Interesting, you see my position is actually pretty much in line with modern Biblical scholarship, which of course, literalist Christianity resents because it feels its firm and exclusive padlock on the truth being slowly wrenched away.
There are, of course, some facts that you can not deny. That is, the order in which the Gospels were written and their approximate, respective dates: Mark in 65-70, Matthew in 80, Luke in 85-90, and John anywhere between 90-120 CE
The document that you may hold in your hand right now, the Bible, was not compiled into an actual book until centuries later. Before that the gospels were individual works that rotated around different Christian
communities.
The earliest documents that we have in the New Testament are the, and I do believe it is fourteen, letters or epistles of Saint Paul. Which NO ONE believed to be infallible, but rather, they had the authority of your local pastor.
Now Matthew writes after Mark, he clearly had a copy of that Gospel because it is absorbed into his text virtually word for word, with some minor alterations of his own.
So open to the gospel of Mark, and pretend that ALL the other gospels do not exist, as though you were a follower of Christ (as it was not yet called Christianity) in the years between 65-80. From that alone we can draw that:
- Jesus was baptized by John, as
was mandatory for any of his followers
- John has no idea Jesus is to be the Christ
- Jesus has a spiritual experience while being baptized
-
After John is placed in prison,
Jesus preaches the same message as John
- John later sends people to ask Jesus if he is "the one who is to come"
NOTE: The Gospel of Mark is aware of no birth narrative (neither is Paul)

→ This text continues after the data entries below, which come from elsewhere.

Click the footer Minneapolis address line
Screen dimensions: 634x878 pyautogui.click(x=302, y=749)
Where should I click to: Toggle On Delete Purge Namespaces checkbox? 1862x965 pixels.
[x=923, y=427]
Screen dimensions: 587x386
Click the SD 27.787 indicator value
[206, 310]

Interesting how the EARLIEST documents in Christianity, and especially Paul's, the only pre-revolution documents, have absolutely NO IDEA of the virgin birth. How can this be?
But lets confront some other issues: Matthew adds a birth narrative fifteen years later. He seeks to make Jesus look like Moses:
- 1.Matthew contains the MOST Hebrew scripture references
- 2.Mathew has Jesus escape death as an infant at the hands of a King who 'slaughters the innocent"....just as Moses escaped from pharoah
- 3.Matthew has Jesus placed in Egypt (The land of Moses)

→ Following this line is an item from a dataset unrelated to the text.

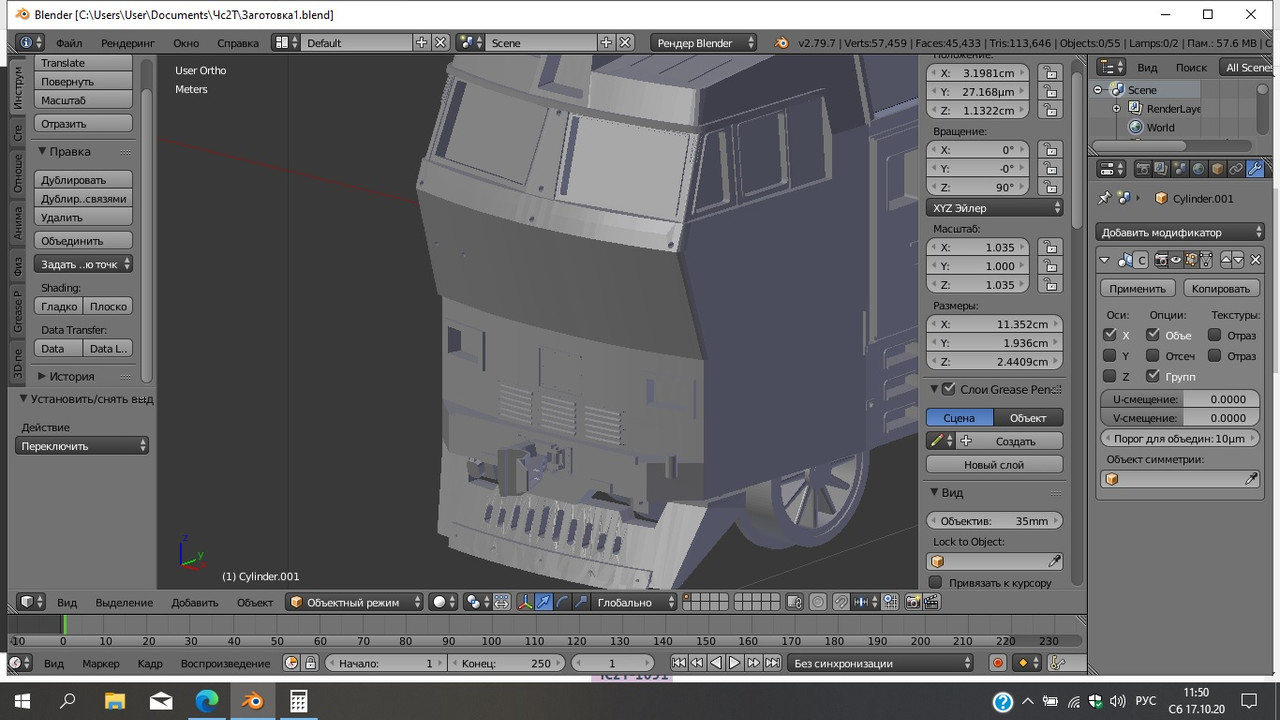Open the Add Modifier dropdown
The width and height of the screenshot is (1280, 720).
click(1180, 232)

- 4.Matthew has Jesus deliver his sermon on a Mountain, just as Moses gave the law on Sinai, so Jesus gives the New Law, on the Mount of the Beatitudes
* Note that there is no historical record of a slaughter of the Bethlehem children. Secondly, if it Roman Occupied Territory, why would the Romans allow such a slaughter
*Note that Matthew does not include any idea of a census, but that Jesus
begins in Bethlehem
*Note that if Matthew just happened to "not record" a census, it doesn't make sense why the Romans would allow an entire town's children to be murder in the very middle of a Empire Wide Census.
Now Luke,years later, who does NOT seek to portray Jesus as the new Moses:
- 1.does NOT include the slaughter of the innocent
- 2. does NOT include the trip to Egypt
- 3. Does NOT include the Sermon on the Mount, but rather, calls it the "Sermon the Plains."
Plus, he ADDS the story of Elizabeth and Zechariah
he ADDS the Roman Census
he ADDS the child Jesus at the Temple
he ADDS to the baptism story
he ADDS the ascension
he PLACES Jesus from Nazareth to Bethlehem and back, while in Matthew, Jesus began in Bethlehem, then moved to Nazareth
Keeping mind the dates when these were written, place them in a linear fashion an not only do they contradict one another, but they give different images of Jesus.
I'm not 'twisting scripture'...I'm breaking it down in the order that it was written and the ways in which it was written.
You have no proof of any of the events of Jesus's life being mythical
Hello? Virgin birth? Angels in the sky? Wise men from across the earth? A guiding star?
These are some of the most archetypical mythological symbols of the ancient world. Most specifically the idea of a virgin birth, which existed with such pre-Christian cults as mithranism and religions such as Zoroastrianism.